Why do managers embrace some risks while they reject others that appear to be equally risky? This dissertation examines how risk dimensions influence the decision to hold, reinvest in, or terminate investment in companies within a venture capital portfolio.
I draw on prototype theory to argue that reinvestment is more likely in portfolio companies that "look like" successful VC-backed firms, while investment termination is more likely for firms that "look like" losing portfolio companies. Financial risk is an equivocal signal because it can indicate a problem or recur by design in the VC-backed portfolio company. Different levels of market, technology and management risk are all central characteristics of portfolio winners or losers.
I predict that increasing financial risk will increase the likelihood of both reinvestment and termination compared to holding the investment. However, market, technology and management risk will negatively influence reinvestment. Regarding investment termination, I argue that less controllable risks will be rejected, while firms with more controllable risk will be retained. Therefore, I predict that market risk and technology risk will positively influence termination, while management risk will have no significant effect.

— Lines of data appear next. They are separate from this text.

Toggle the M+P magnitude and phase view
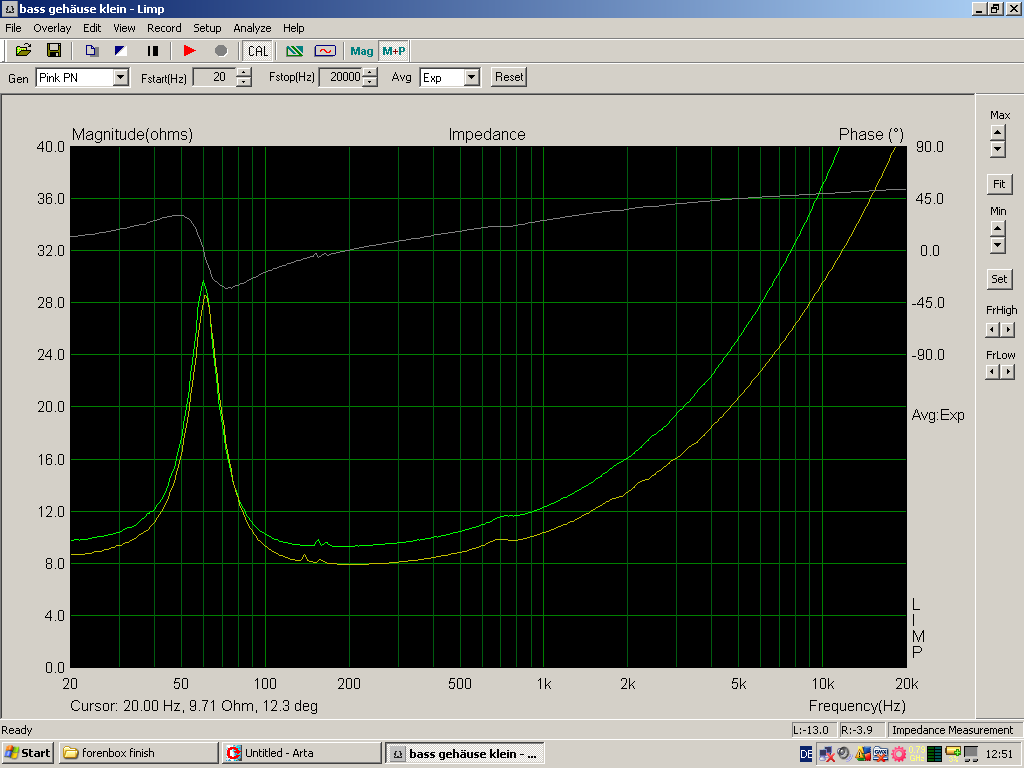Viewport: 1024px width, 768px height. [393, 50]
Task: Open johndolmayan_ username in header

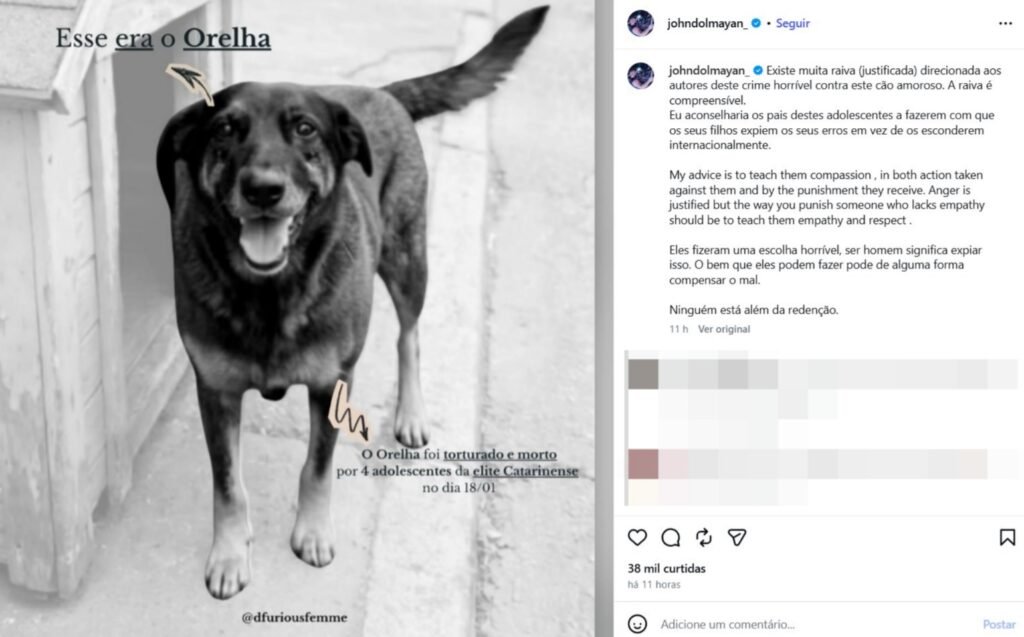Action: pos(707,24)
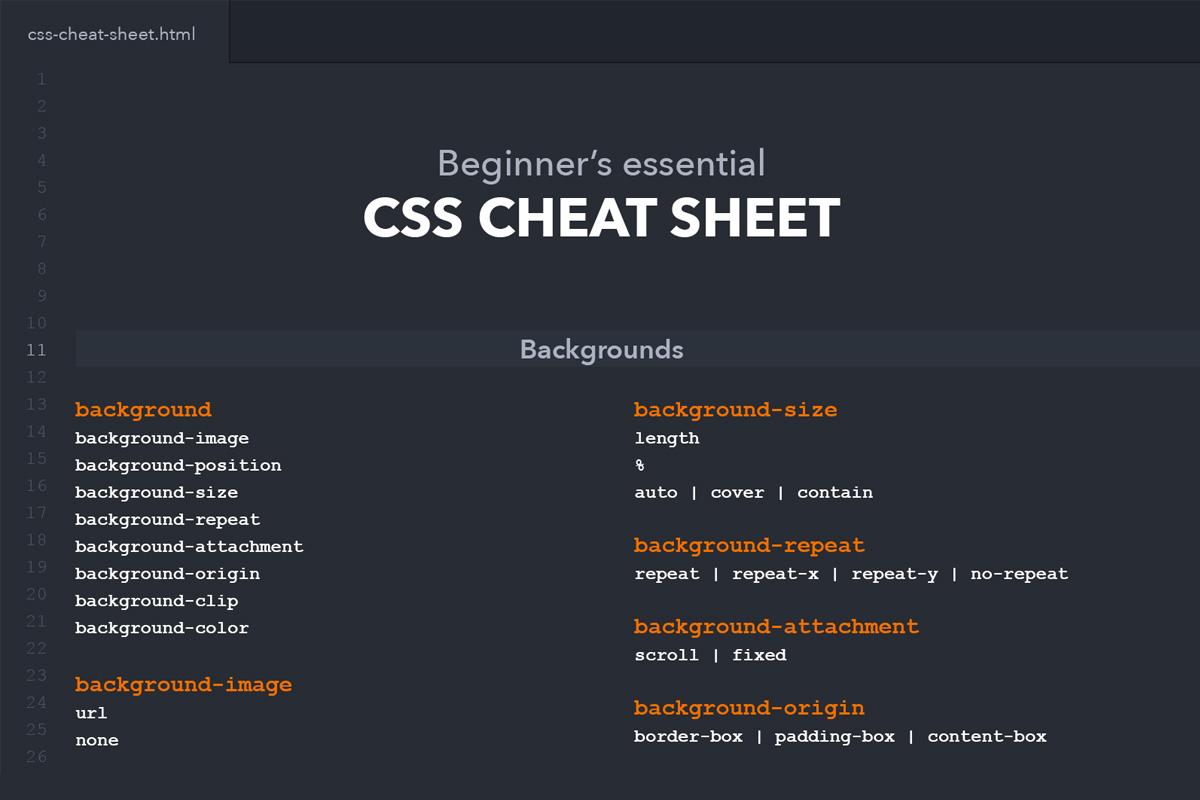Click the none value under background-image
1200x800 pixels.
click(97, 740)
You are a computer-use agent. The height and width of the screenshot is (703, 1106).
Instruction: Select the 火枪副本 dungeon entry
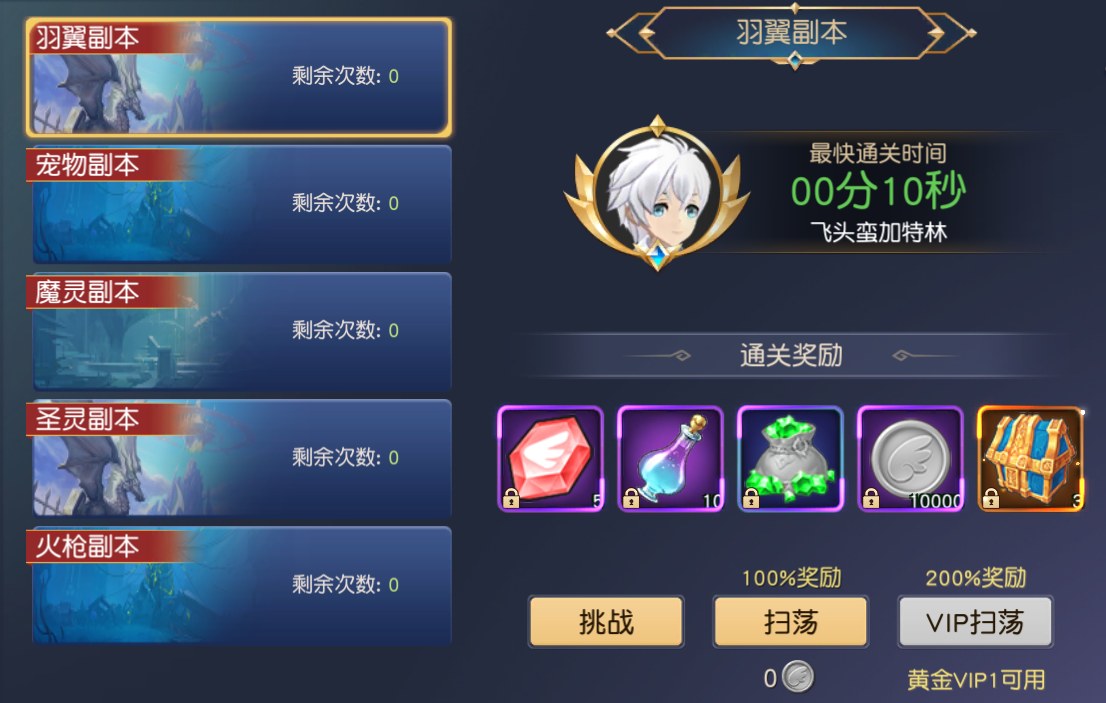(239, 586)
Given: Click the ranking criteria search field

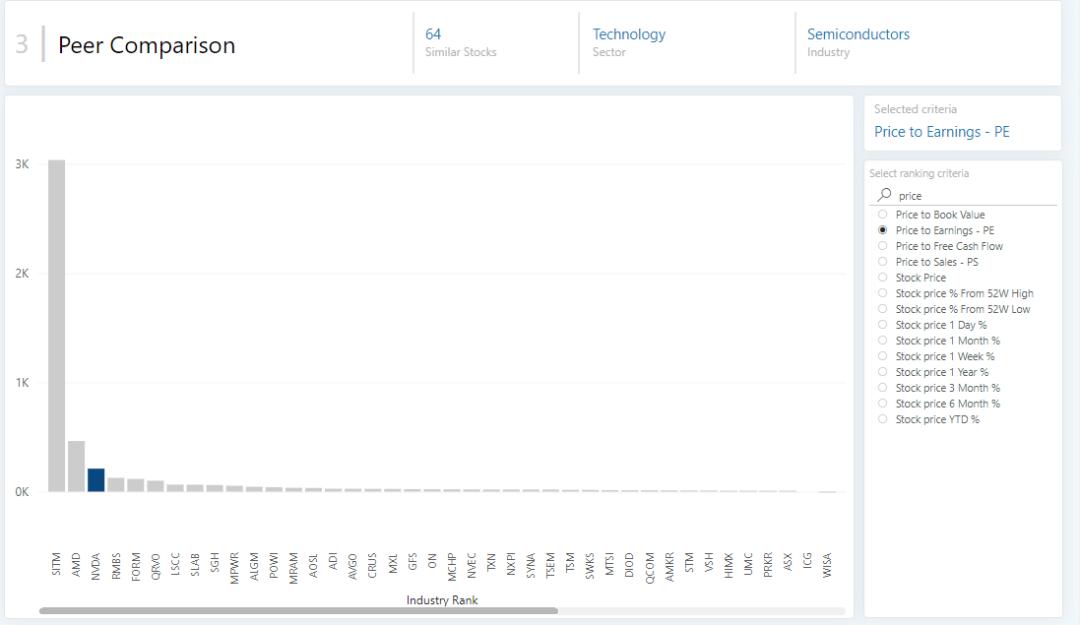Looking at the screenshot, I should [x=970, y=196].
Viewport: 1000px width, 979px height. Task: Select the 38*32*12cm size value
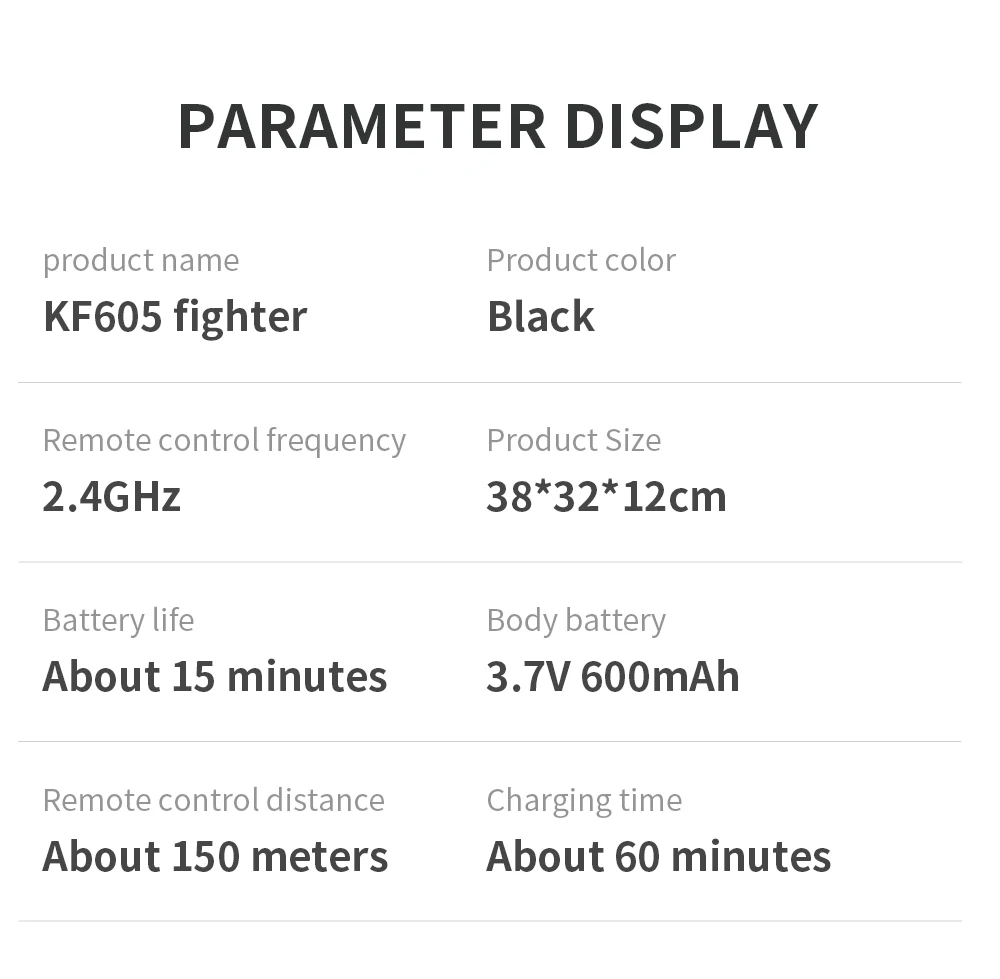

The sample is composed of 542 quarterly observations of 57 companies in an early-stage VC firm's portfolio. The independent variables are the VC's financial, market, technology and management risk assessments. Control variables address fund differences, portfolio company characteristics, cognitive biases, and economic context. The analysis uses multinomial time series logit to compare the likelihood of follow-on investment, investment termination, or profitable sale vs. holding the investment. With the exception of technology risk, the hypotheses are supported.
I contribute to the management and entrepreneurship literatures by examining the under-researched area of risk-based decisions subsequent to an initial commitment. I also use a novel combination of prototype theory and behavioral decision theory to show how risk can be decomposed into multiple dimensions with differing effects on decision-making. Furthermore, my analysis goes beyond binary decisions to incorporate several discrete choices. Finally, this study breaks new ground by analyzing nonpublic, contemporaneous records of actual VC post-investment risk assessments and decisions.
University of Minnesota Ph.D. dissertation. January 2010. Major: Business Administration. Advisor: Harry J. Sapienza. 1 computer file (PDF); viii, 166 pages, appendices A-B.
Opportunity re-evaluation: how risk dimensions influence post-investment venture capital decisions..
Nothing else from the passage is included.